---- Selected extract
Phil – Yeah, that’s exactly our thinking.

Chris – How on Earth did you do it, Edoardo?

Edoardo – For many years, people have been trying to find a molecule that could make copies of itself, and already in the 90s, other labs had found an RNA that could copy RNA. The problem with it is that it’s a very long RNA molecule. What that means is that for it to make copies of itself, the task is made much more complicated by the length. And also, if we imagine a scenario on Earth four billion years ago, where RNA has to spontaneously come out of chemistry and form, if the molecule is smaller, this process is more likely to happen. If the molecule is very long, this process is much less likely to occur.

Chris – As Phil’s saying, RNA is a chemical relative of DNA. It’s a series of building blocks strung together, and it winds itself up into interesting shapes, which can then confer interesting chemical abilities, like you’re saying, the ability to copy itself. But you’re saying, statistically, the chances of something huge emerging just like that, and having these abilities, makes it that much less likely this happened. But if you had a short one that could do all this, we’d be much more convinced.

Edoardo – That’s exactly right. So what we set ourselves to do is look for a shorter one than the one we had been working with, because that would make the whole hypothesis of this RNA world much more likely. So instead of continuing in the incremental work on the previously existing one, we set out to search for a completely new RNA molecule that’s smaller from the get-go.

Chris – How did you hunt for it, Phil?

Phil – It’s a little bit like finding a needle in a haystack. We make a huge number, kind of millions and millions, well, actually trillions, kind of like of RNA molecules. And then we sieve through them, looking for that capability to make itself. And there were a few molecules within that pool that could do that. And we could fish those out and then study them much more closely.

Chris – And how big, Edoardo, is the one that you’ve got that appears to have this ability?

Edoardo – So the one we found is 45 nucleotides, so 45 letters of RNA long, whether the previous generation was at least 150 nucleotides long.

Chris – In essence, then, if you make this molecule and you put it into a tube with a soup of the genetic building blocks of RNA, it will knock out more copies of itself just like that on its own?

Edoardo – Kind of. We’re not quite at the point where it makes a lot more of itself. It makes a tiny, tiny amount that we can start detecting. But it’s the first time we can even see that first touch of self-synthesis, of the ability of making itself happening in the laboratory.
--------
**Problems to work on:**
1 – Write out the passage of the RNA interview that begins at "Chris – In essence, then, if" and stops after "in the laboratory.".
2 – Answer these questions from the RNA interview:
(a) In what decade had other labs already found an RNA that could copy RNA?
(b) How many RNA molecules did the team make before sieving through them?
(c) How many nucleotides long is the newly found molecule?
3 – Extend the interview about self-copying RNA, continuing on from its last line.
---- Extracted information
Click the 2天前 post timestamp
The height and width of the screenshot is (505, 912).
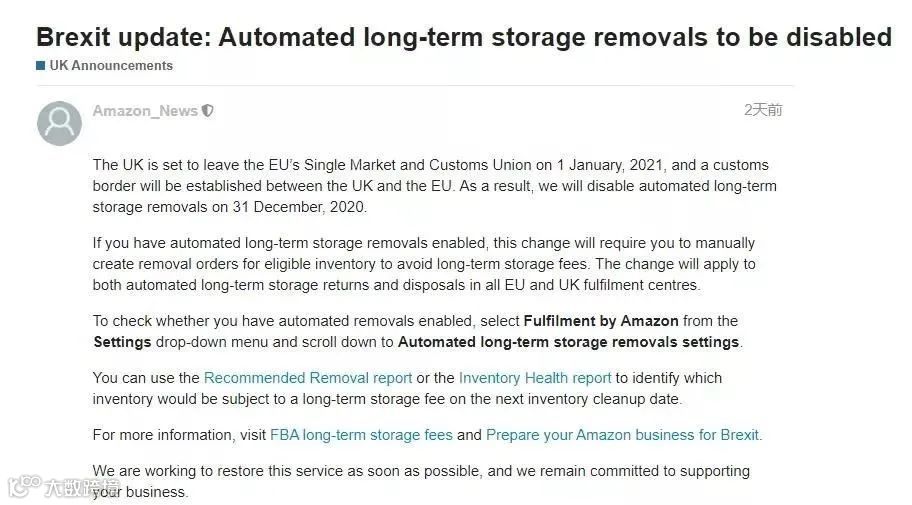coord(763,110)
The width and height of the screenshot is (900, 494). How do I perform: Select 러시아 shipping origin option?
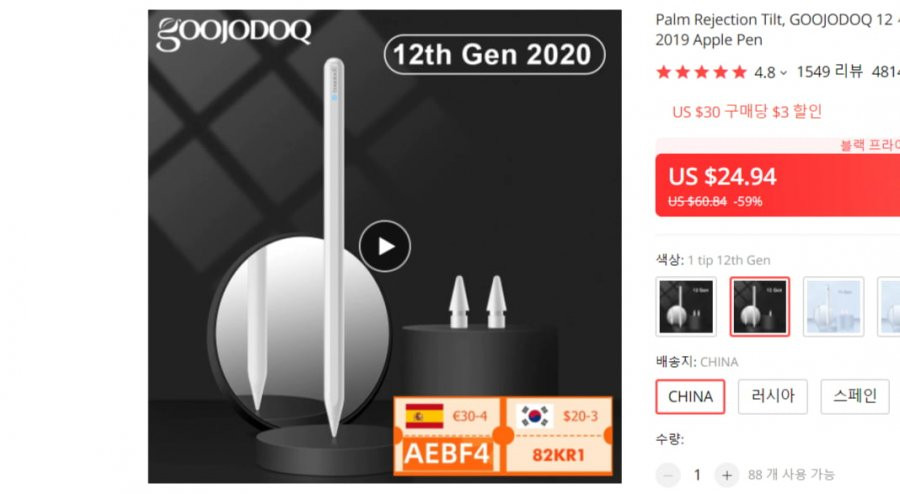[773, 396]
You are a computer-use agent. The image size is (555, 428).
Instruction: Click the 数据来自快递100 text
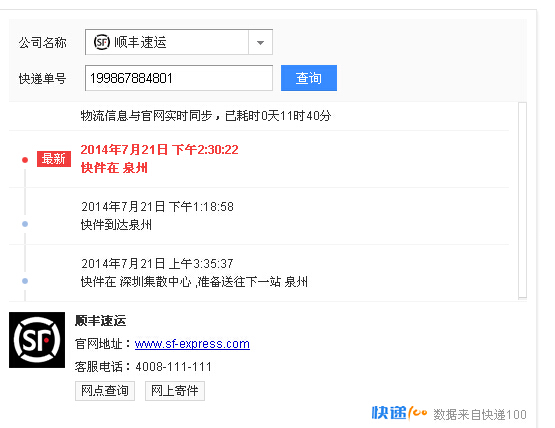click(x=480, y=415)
--------
---- Extracted information
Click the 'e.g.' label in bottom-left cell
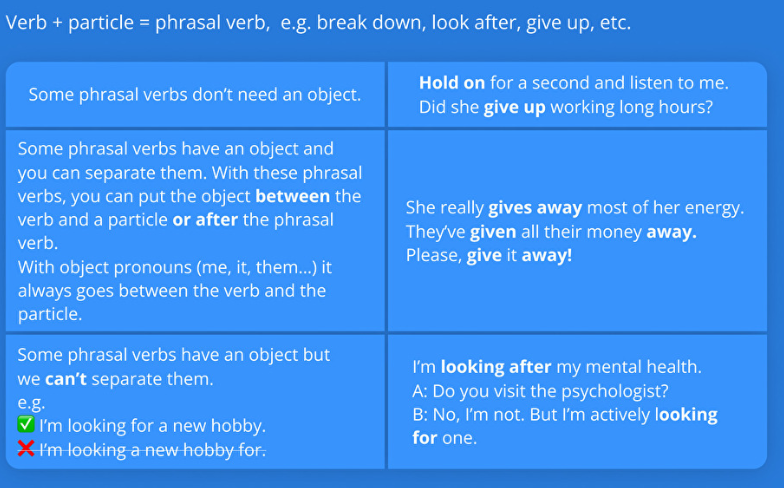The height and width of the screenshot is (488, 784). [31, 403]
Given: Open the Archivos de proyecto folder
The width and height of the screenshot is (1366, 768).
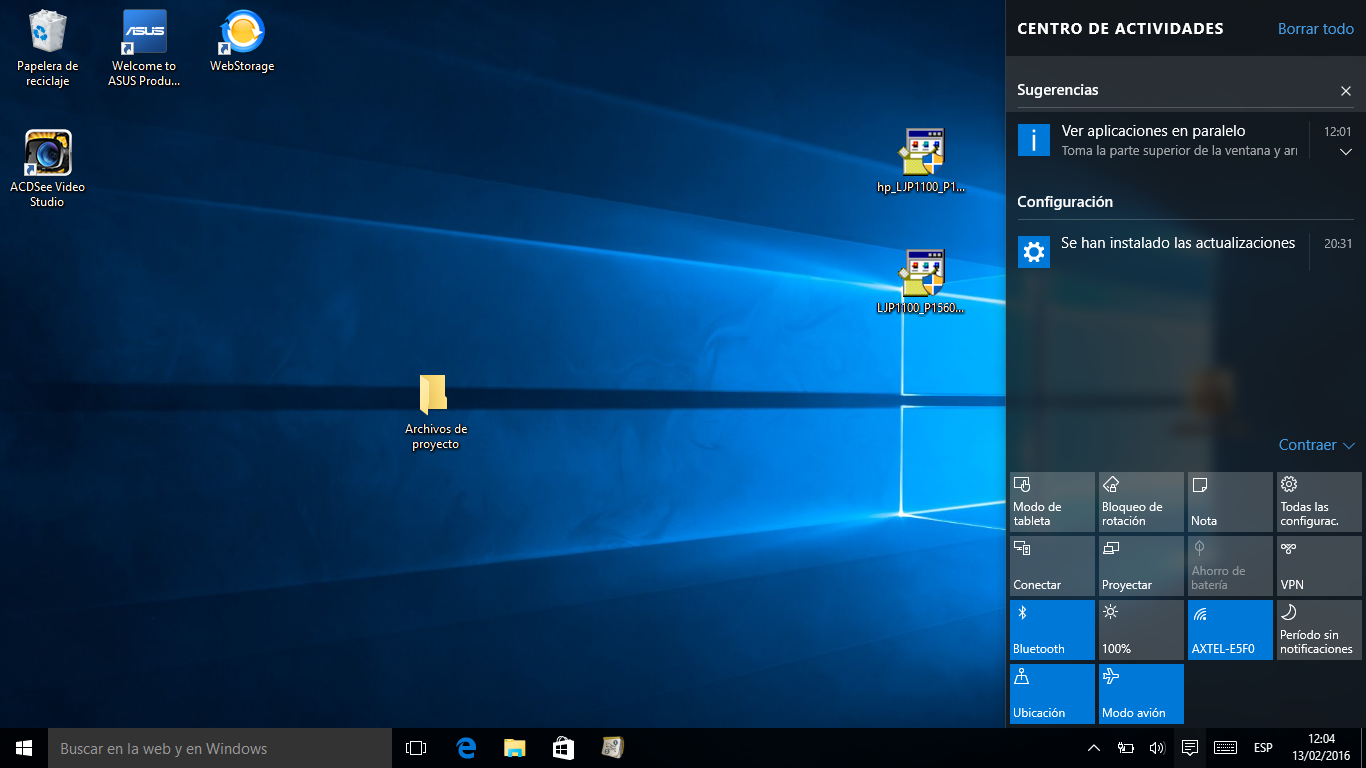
--------
**Answers to the problems:**
1 –
Chris – In essence, then, if you make this molecule and you put it into a tube with a soup of the genetic building blocks of RNA, it will knock out more copies of itself just like that on its own?

Edoardo – Kind of. We’re not quite at the point where it makes a lot more of itself. It makes a tiny, tiny amount that we can start detecting. But it’s the first time we can even see that first touch of self-synthesis, of the ability of making itself happening in the laboratory.

2 –
(a) The 90s.
(b) Trillions.
(c) 45 nucleotides.

3 –
Chris – Can you look at the structure of it to understand what’s special about it, that’s giving this tiny molecule the ability to self-replicate in this way? Does that give you clues about what else might be out there that might do this even better?

Edoardo – We’d love to have a look at the structure. We don’t know the structure yet. We’ve tried predicting it with AI tools such as AlphaFold, and it gives a sense of the size and the shape, but it’s not quite producing the correct structure we think yet. Hopefully, once we have the structure, it will be very helpful in understanding how an RNA can fold up in a three-dimensional shape that allows it to have this specific activity. We have guesses, but we still don’t know.

Chris – And back to where we began, Phil, which is you were saying, if we could create something that had this ability, it would convince us or be a more compelling argument that that’s how life might have got started on the early Earth. Do you think this nails it?

Phil – I think it’s a significant step to a better understanding of how that crucial step could have happened, because what we’ve discovered just makes that whole process so much more plausible than it was before. Do we have the exact kind of molecule? No, we don’t, but we have sort of something that we can study by proxy. Maybe we can further improve its properties, maybe shrink it even further, make it even smaller, and we can start to study how this molecule might interact with other molecules that were there on the early Earth, and how you could have maybe some form of molecular symbiosis, kind of going to bootstrap life out of the primordial soup.